Der Gedanke, die Nachbarländer Italien, Jugoslawien und Österreich zu intensiveren künstlerischen Begegnungen zu bringen, führte nach den beiden „Trigon“-Ausstellungen zu weiteren erfreulichen Resultaten. Im Sommer 1966 arbeiteten im Schloß Retzhof bei Leibnitz in der südlichen Steiermark einen Monat lang elf von der steiermärkischen Landesregierung eingeladene Maler. DDr. Wilfried Skreiner, Leiter der Neuen Galerie, in dessen Händen die Organisation der Malerwochen lag, war in der Auswahl der Künstler äußerst glücklich. Ihre verschiedenen Temperamente zeigten gut die Vielfalt der Möglichkeiten in der Malerei von heute. Lebhaften Diskussionen folgte keine Nivellierung der Standpunkte, sondern gegenseitige Anregung und Steigerung. Die Ausstellung der dort entstandenen Bilder in der Neuen Galerie in Graz bildete einen erfreulichen Auftakt der Kunstsaison 1966/67.

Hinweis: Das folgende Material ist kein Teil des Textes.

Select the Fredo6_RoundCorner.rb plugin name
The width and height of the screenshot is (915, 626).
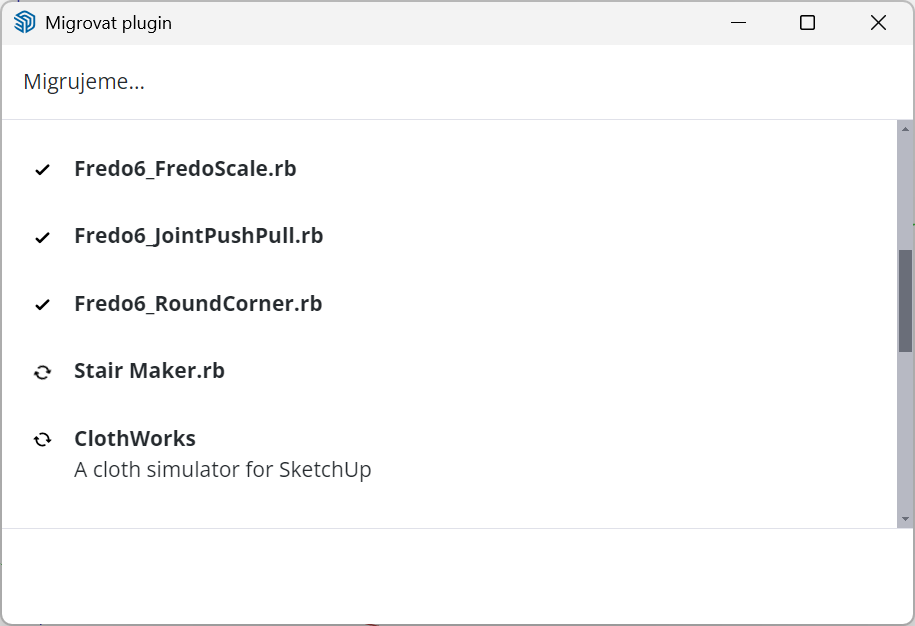click(198, 304)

Die beiden Italiener dieser Begegnung, Lucian Lattanzi und Concetto Pozzati, sind international auch als Theoretiker und Manifestanten nicht unbekannt. Aus Jugoslawien kamen Zdravko Tisljar und Bogdan Mesko, ein geistiger Nachfahre byzantinischer Ikonenmaler. Von den Österreichern war Hans Staudacher (geb. 1923), in Wien lebender Kärntner, der fruchtbarste. „Die Kunst unseres Jahrhunderts ist die Geste“, schreibt er auf eines der 14 größeren Bilder. Er bringt die hingeschriebene verbale Notation mit der graphischen Geste und Collagen in dichten, einfallsreichen Zusammenhang. Uta Prantl-Peyrer malte in Retzhof eine Reihe von „Gebeten“. Ihre von innen strahlenden Bilder, auf denen sie locker gesetzte Farben um einen Konzentrationspunkt vibrieren läßt, laden zur Sammlung ein. Es sind Bilder, die nicht für Ausstellungen geschaffen sind, die einen eigenen Raum für sich beanspruchen. Der Grazer Forum-Begründer Günter Waldorf (geb. 1924) bildet einen starken Kontrast zur Welt Uta Prantls. Es ist ihm gelungen, seine Begabung für die Karikatur nun in einer monumentalen Form in reinen Farbflächen zu realisieren, wobei er sichtlich von der Pop-Art profitiert hat. Zu den österreichischen Teilnehmern zählten außerdem noch Luis Sammer, Siegfried Strasser, Jorg Hartig und die junge Brigitte Wasmeyer.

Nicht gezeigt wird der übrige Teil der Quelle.